Maria Angela Ocampos, Paulo Juricic e Ronaldo Fernandez Tomé, conselheiros do Corinthians, foram expulsos do quadro de sócios do Corinthians nesta segunda-feira (8). A decisão foi tomada pelos conselheiros, que se reuniram no Parque São Jorge para deliberar sobre o tema por meio de votação.

Todos foram julgados pela invasão ao andar da presidência do clube em 31 de maio de 2025. Na ocasião, Maria Angela Ocampos se declarou presidente do Conselho Deliberativo e determinou o retorno de Augusto Melo à presidência da diretoria, anulando o afastamento imposto pelo órgão.

Augusto Melo, inclusive, foi expulso do quadro de sócios do clube na última segunda-feira (1º) por conta deste episódio.

Maria Angela Ocampos vinha atuando como primeira secretária do Conselho Deliberativo. Já Ronaldo Fernandez Tomé fazia parte da Comissão de Ética. Paulo Juricic também era da Ética, mas renunciou seu posto em 2025.

Mario Mello Junior, outro integrante da Comissão de Ética, também teria sua expulsão votada, mas o encontro foi adiado devido a questões médicas do próprio conselheiro.

Entenda o caso

No dia 31 de maio de 2025, Augusto Melo tentou retomar o comando do Corinthians em um episódio que foi interpretado por muitos como uma tentativa de golpe. Aliados do ex-presidente invadiram a sala da presidência no Parque São Jorge e tentaram afastar Osmar Stabile, então presidente interino do clube.

Na mesma ocasião, Maria Angela Ocampos se declarou presidente do Conselho Deliberativo, cargo que era ocupado por Romeu Tuma Júnior.

A conselheira se baseou em um pedido da Comissão de Ética do clube, protocolado naquele mês, que solicitava o afastamento de Romeu Tuma Júnior do comando do Conselho. Com isso, ela argumentava que assumiria a presidência do órgão, já que o primeiro vice-presidente, Roberson de Medeiros, estava em licença médica.

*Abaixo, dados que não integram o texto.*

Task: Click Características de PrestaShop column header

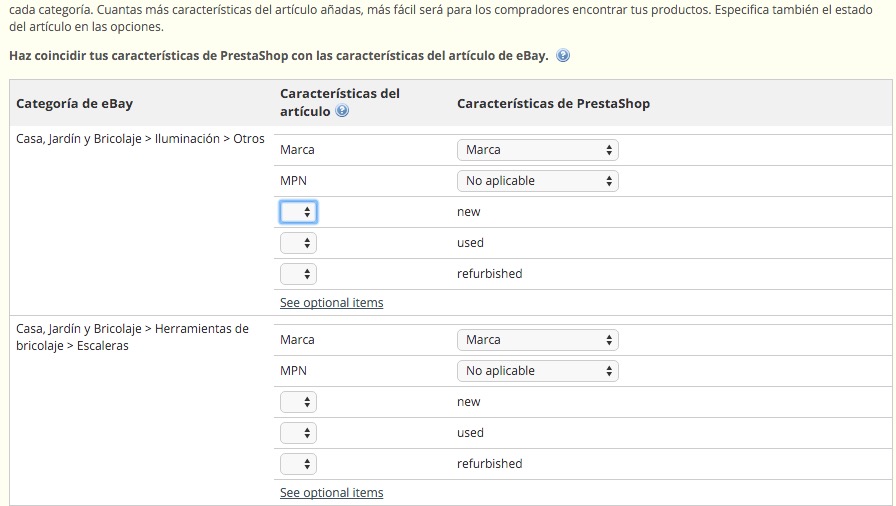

Tanto Romeu Tuma Júnior quanto Osmar Stabile não reconheceram o ato e o classificaram como ilegítimo.

Em junho de 2025, a Comissão de Justiça do Conselho Deliberativo e o Cori (Conselho de Orientação) divulgaram uma carta aberta reforçando que não viam respaldo estatutário para as medidas adotadas por Augusto Melo e Maria Angela Ocampos. No documento, os órgãos afirmaram que a Comissão de Ética é subordinada ao Conselho Deliberativo e que, em nenhum momento, Romeu Tuma Júnior foi notificado sobre eventual afastamento do cargo.

No mesmo dia da invasão ao Parque São Jorge, o Dr. Leonardo Pantaleão, que prestava assessoria jurídica à gestão interina naquele período, registrou boletim de ocorrência por constrangimento ilegal, cárcere privado, ameaça, injúria e tumulto.

Em 9 de agosto de 2025, os sócios confirmaram o afastamento definitivo de Augusto Melo da presidência do Corinthians.

Ao todo, 1.413 associados votaram a favor da destituição, enquanto 620 se posicionaram contra. Também foram registrados dois votos em branco e dois nulos.

Além de perder o cargo, Augusto ficou inelegível por 10 anos.